# Set of tasks
**a.** Copy the passage of the article on the wearable ECG patch word for word, starting with "A wearable ECG patch that" and going on through "Heart Foundation (BHF).".
**b.** Extend the article on the wearable ECG patch, picking up right after its final sentence.

The following article, Wearable ECG Patch Revolutionizes Heart Monitoring For Millions, was first published on Flag And Cross.
A wearable ECG patch that could save the lives of millions of heart patients has been developed.
Having the heart monitor on their sleeves would enable them to keep an eye on vital health indicators around the clock, according to scientists.
They say the ultra-light state-of-the-art device, incorporating wireless technology, is a major improvement on previous wearable electrocardiograms (ECGs).
Nearly 200 million people around the world have coronary heart disease, which accounts for about one in every six deaths, according to the British Heart Foundation (BHF).
Wearable ECGs save lives by detecting cardiovascular ailments and helping assess overall cardiac health.
Now, a team of researchers from Australia and India have advanced the technology by developing a wearable ECG patch for enhanced point-of-care diagnostics.
Study author Peter Elango said: “We did a deep dive into the world of wearable ECG devices.
“We focused on a critical aspect, how the design and materials of the electrodes impact their performance, and the findings were quite illuminating.”
He explained that Ag/AgCl electrodes – also known as “wet” electrodes – are typically used in devices to measure ECG signals and include a conductive gel to enhance electrical signaling.
However, they are known to be uncomfortable, irritating to the skin, and prone to drying out.
The new study, published in the journal Applied Physics Reviews, instead focused on the advantages of using active dry electrodes for ECG signaling and ultimately demonstrated an effective and promising prototype.
Elango, a PhD candidate at RMIT University in Australia, said: “Dry electrodes offer some significant advantages.
“They prioritize user comfort, remain durable over time, and reduce the likelihood of skin irritation.

# Dataset excerpts
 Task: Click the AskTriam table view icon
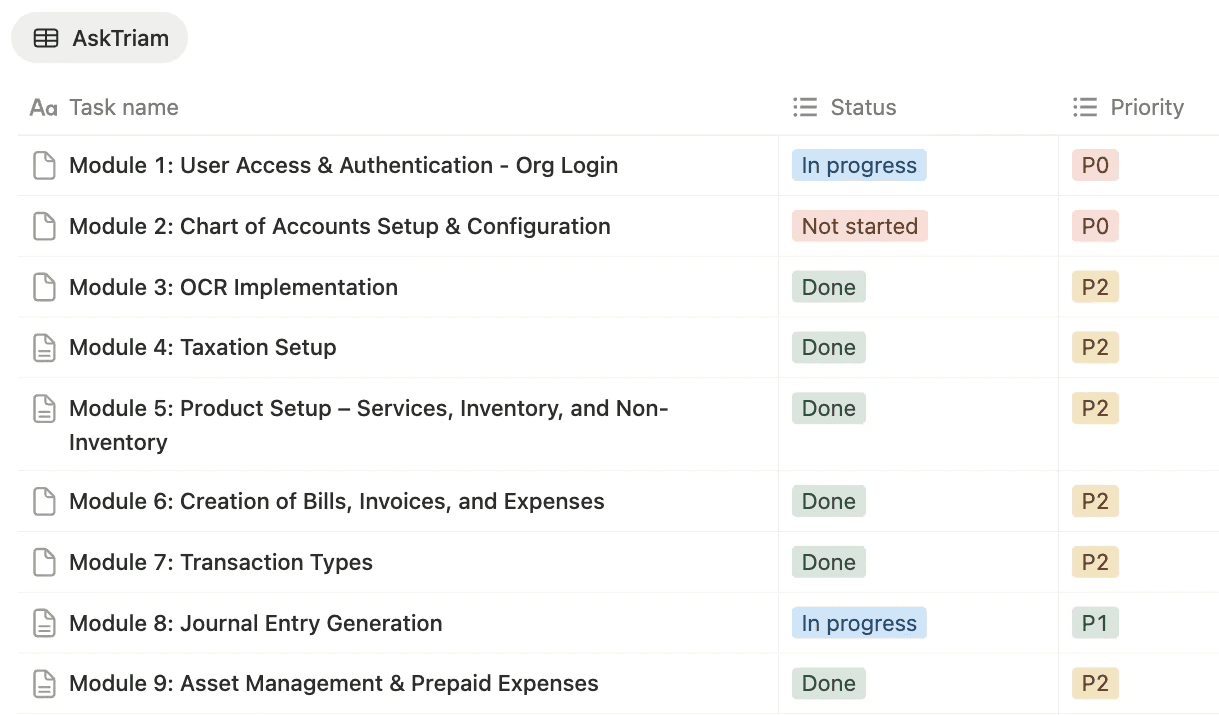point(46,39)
...
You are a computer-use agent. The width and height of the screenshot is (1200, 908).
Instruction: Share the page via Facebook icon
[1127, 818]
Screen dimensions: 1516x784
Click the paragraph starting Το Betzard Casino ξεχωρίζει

# Answers to the exercises
**a.**
A wearable ECG patch that could save the lives of millions of heart patients has been developed.
Having the heart monitor on their sleeves would enable them to keep an eye on vital health indicators around the clock, according to scientists.
They say the ultra-light state-of-the-art device, incorporating wireless technology, is a major improvement on previous wearable electrocardiograms (ECGs).
Nearly 200 million people around the world have coronary heart disease, which accounts for about one in every six deaths, according to the British Heart Foundation (BHF).

**b.**
“These attributes make them ideal for continuous monitoring, a crucial feature for wearable ECG devices.”
The research included considerations of how the performance of dry electrode sensors is affected by the contact area, conductivity, and stability of the electrical contact.
The team investigated various tight space geometry-based dry electrodes and also examined how different body parts influence ECG measurements.
After extensive experimentation, they created a compact, lightweight, gel-free hexagonal-shaped ECG patch which they say is “ideally suited” for point-of-care diagnostics.
The configuration was then integrated with wireless Bluetooth communication for remote sensing capabilities.
Elango said: “The potential applications are where it gets really exciting.
“These portable ECG patches could revolutionize remote and ambulatory healthcare, and perhaps even preventive medicine.”
He added: “They’re light, they can wirelessly transmit data, and they’re adept at discerning various states of rest or activity.
“Whether used in a clinical setting, seamlessly integrated into everyday attire, or worn as wearable devices, they could redefine how we monitor cardiac health.”